= Data for this task =
========================================================================
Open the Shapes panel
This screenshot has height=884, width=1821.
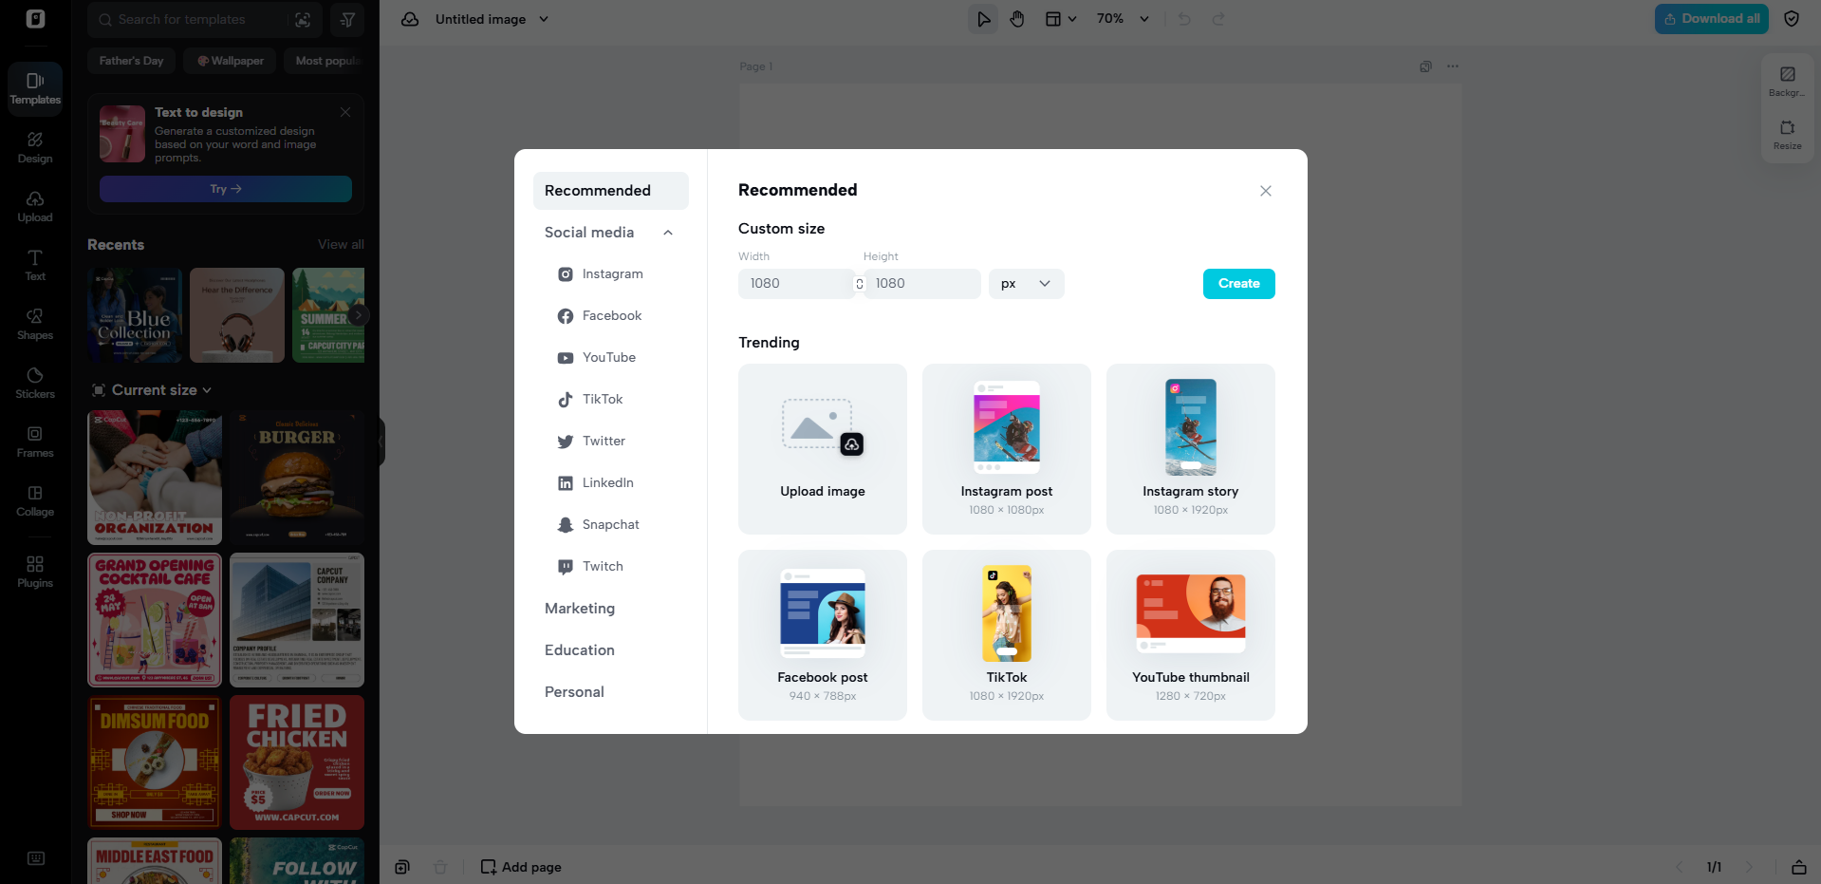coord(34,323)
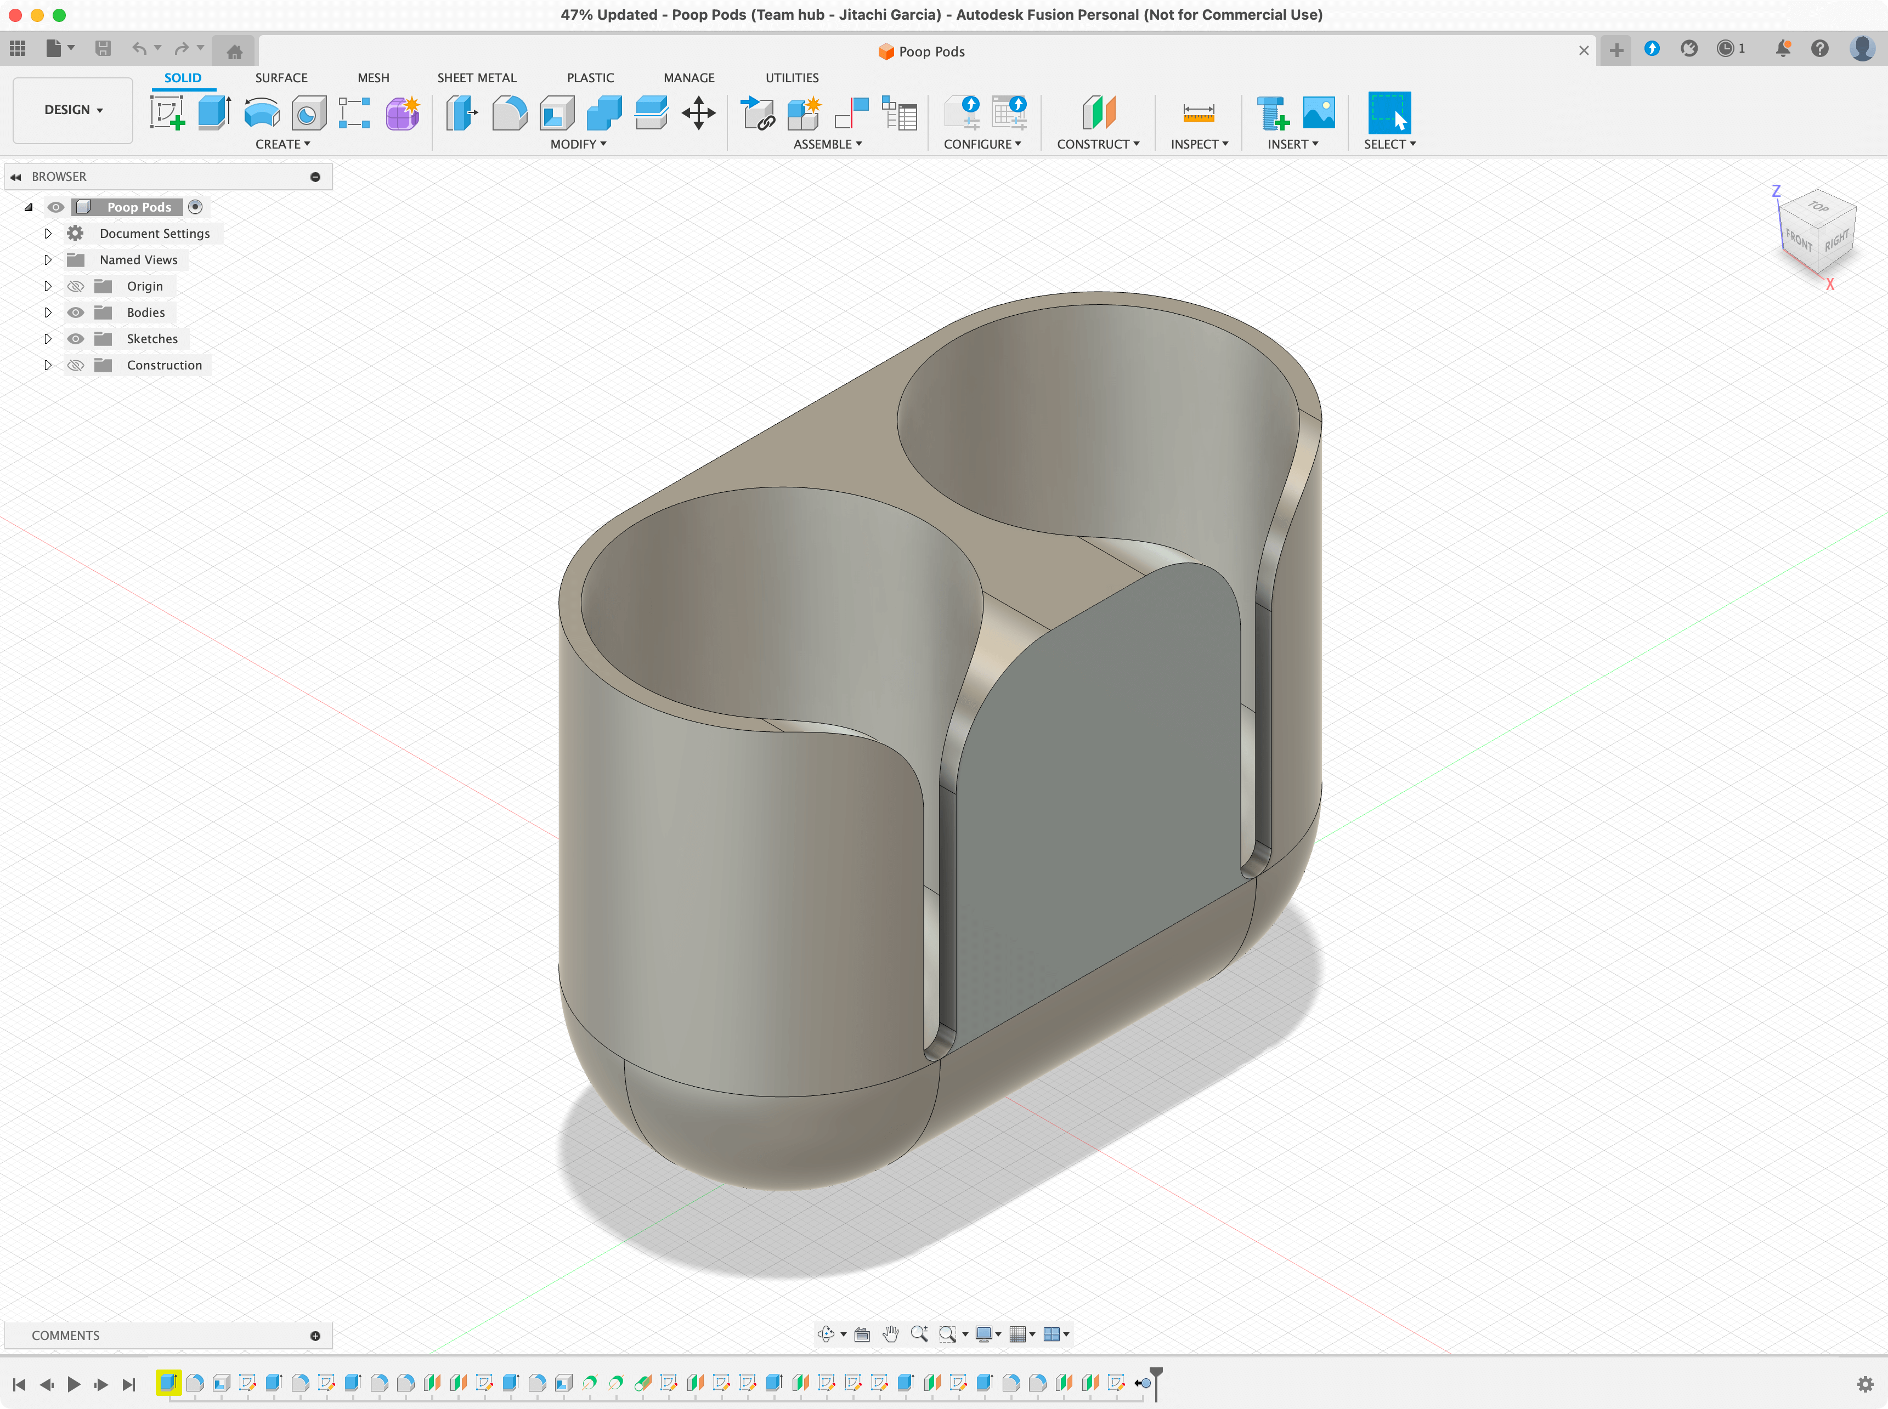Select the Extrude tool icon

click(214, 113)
========================================================================
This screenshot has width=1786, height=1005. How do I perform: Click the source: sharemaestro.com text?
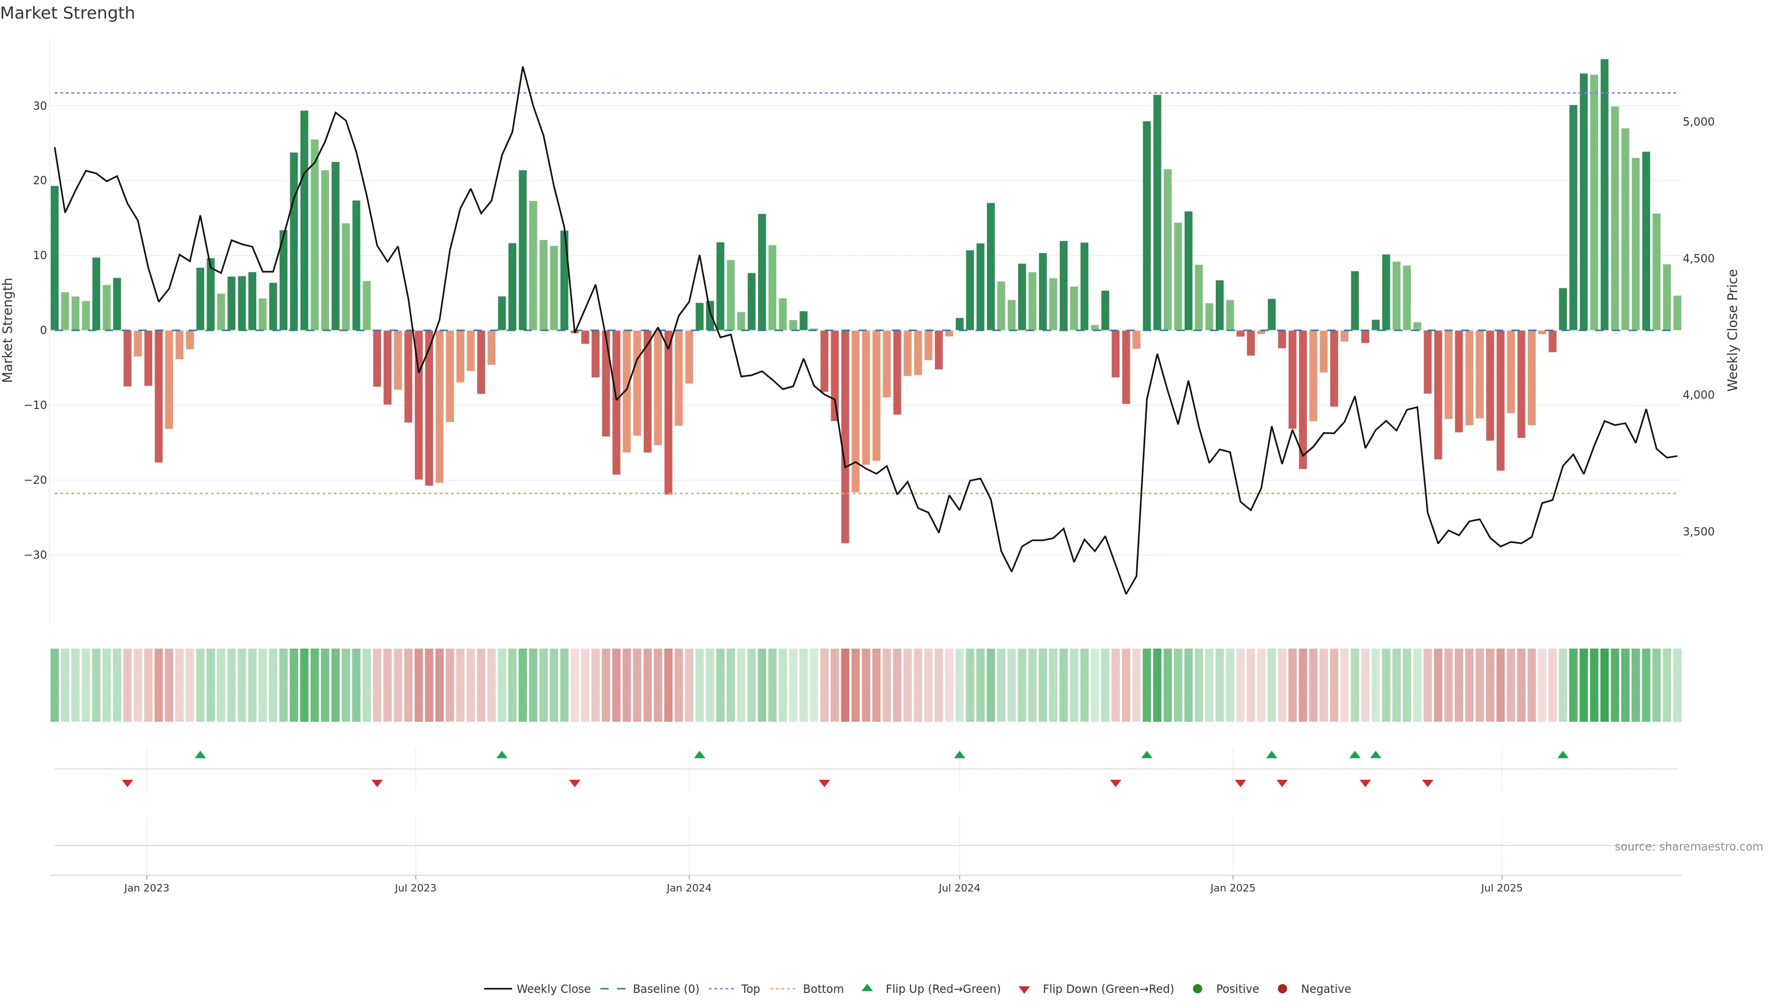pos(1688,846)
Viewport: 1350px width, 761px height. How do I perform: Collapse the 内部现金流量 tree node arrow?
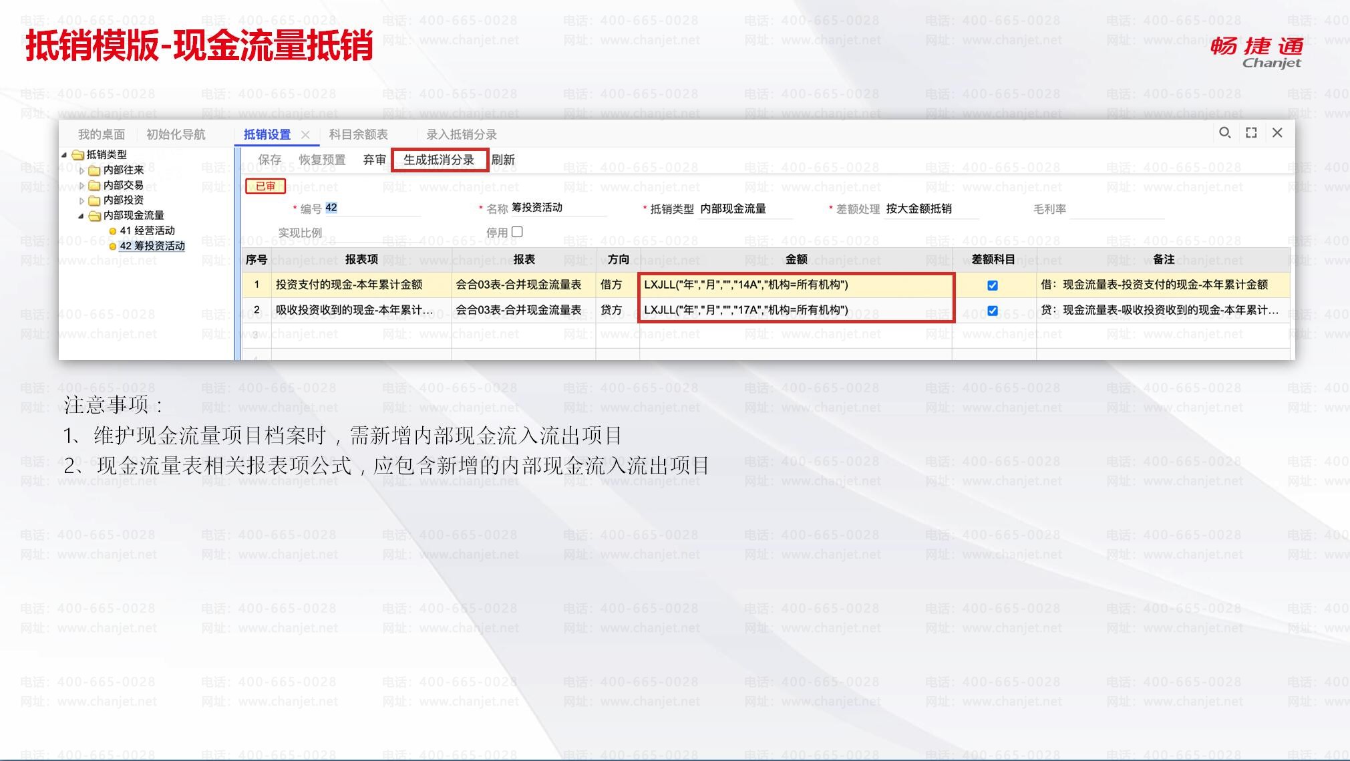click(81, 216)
========================================================================
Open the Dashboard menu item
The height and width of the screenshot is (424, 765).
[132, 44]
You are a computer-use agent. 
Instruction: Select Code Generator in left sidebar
========================================================================
= Work item =
Output exactly one stretch of the listing: from the line containing "You are a computer-use agent." through the line containing "Instruction: Select Code", both end lines included.

= Solution for this task =
You are a computer-use agent. 
Instruction: Select Code Generator in left sidebar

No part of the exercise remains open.